Figure 5: Dephosphorylation effects nucleotide occupancy of the cATPase.

(a) Mass spectra showing the low m/z region of the cATPase in its phosphorylated (untreated) (left-hand side) and its dephosphorylated form (right-hand side). Phosphosites have been identified in subunits α, β, δ, ε and II (red). Incubation with a phosphatase leads to release of additional subunits, assigned to phosphorylated proteins. (b) Complexes of the cATPase formed in solution following dephosphorylation. Peaks are labelled with the same symbols as used in Figs 1 and 2. The peaks reveal splitting with a mass difference that can be attributed to nucleotides. (c) The cATPase was purified with ATP or the non-hydrolysable analogue γS-ATP. When incubated with an excess of ATP (tenfold), three nucleotides are bound (lower spectrum). Both purifications (with ATP and γS-ATP) showed populations with two and three nucleotides bound in the untreated form at an occupancy ratio of 1:1 and 1:2, respectively (middle trace). Dephosphorylated cATPases showed additional peaks corresponding to populations with one or zero nucleotides bound (upper spectrum).
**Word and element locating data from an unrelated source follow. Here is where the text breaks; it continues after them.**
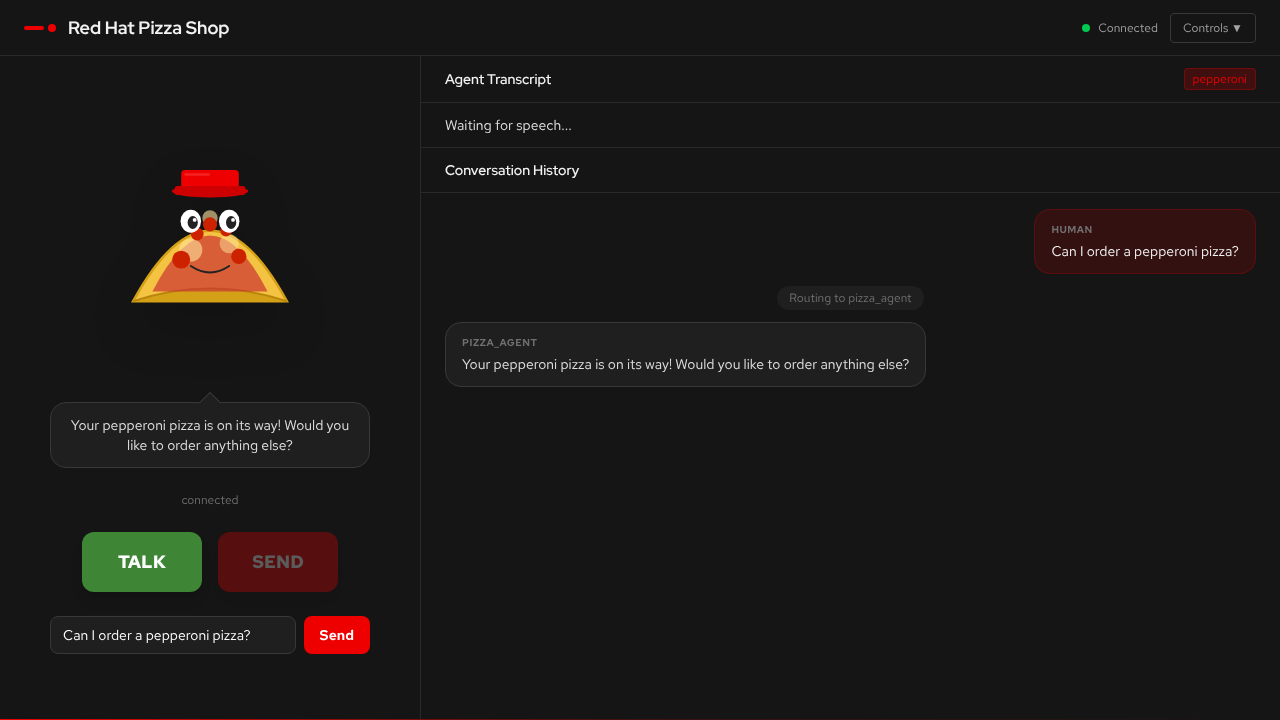Viewport: 1280px width, 720px height.
Task: Click the HUMAN pepperoni pizza message bubble
Action: click(1144, 242)
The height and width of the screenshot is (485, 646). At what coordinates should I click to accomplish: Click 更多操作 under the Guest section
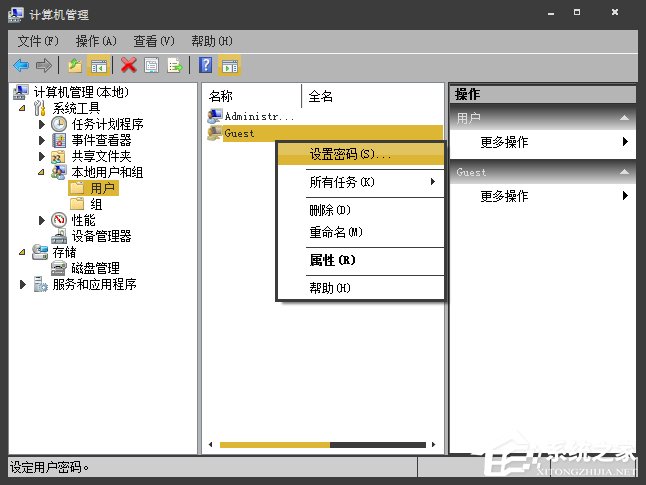coord(504,196)
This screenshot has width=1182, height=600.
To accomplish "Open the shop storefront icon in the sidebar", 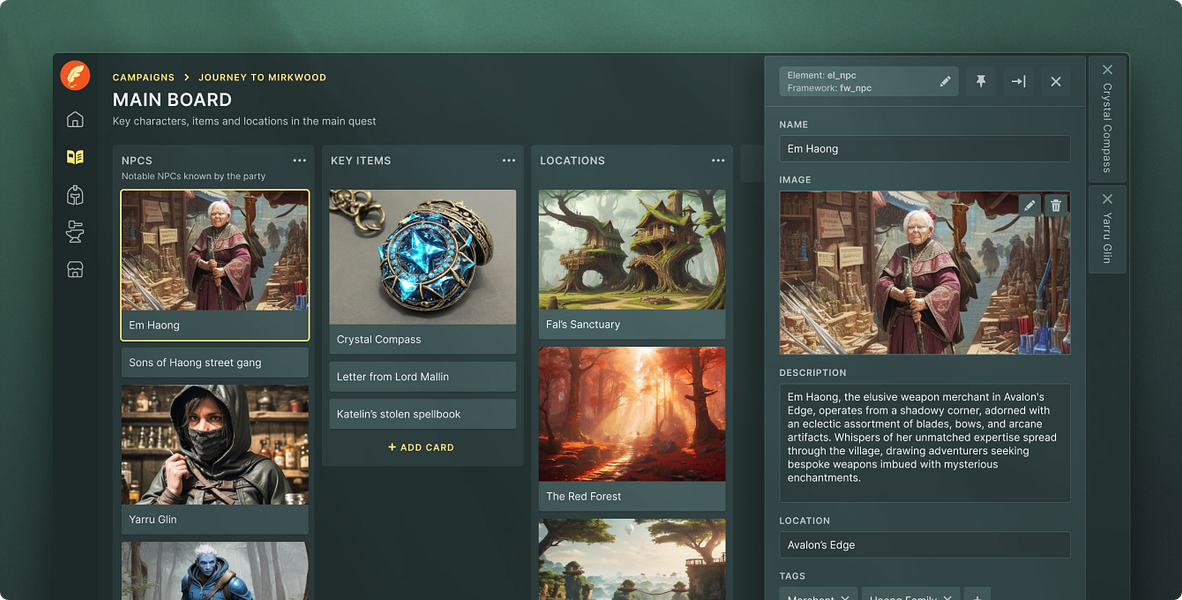I will (x=75, y=269).
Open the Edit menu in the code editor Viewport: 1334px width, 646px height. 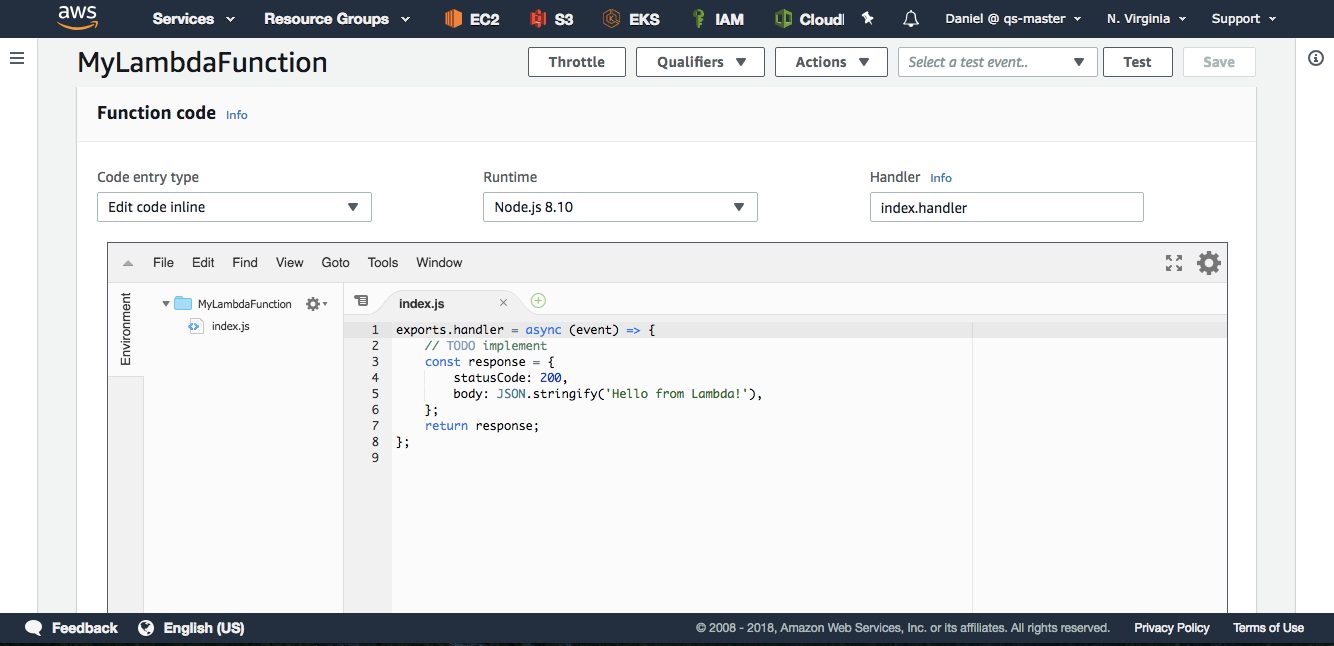(x=203, y=262)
The occupancy ratios for these populations are 1:2:4:5 and 2:4:5:4 for ATP and γS-ATP purifications, respectively. (d) The structures of the α/β and β/α interfaces are shown (upper and lower panels respectively; pdb coordinates 1FX0). The catalytic (upper panel) and the non-catalytic (regulatory, lower panel) nucleotide-binding sites (P-loops) are highlighted in red. The phosphosites in the α and β subunits are shown (yellow space filling). Spectra shown represent one experiment from at least three replicates.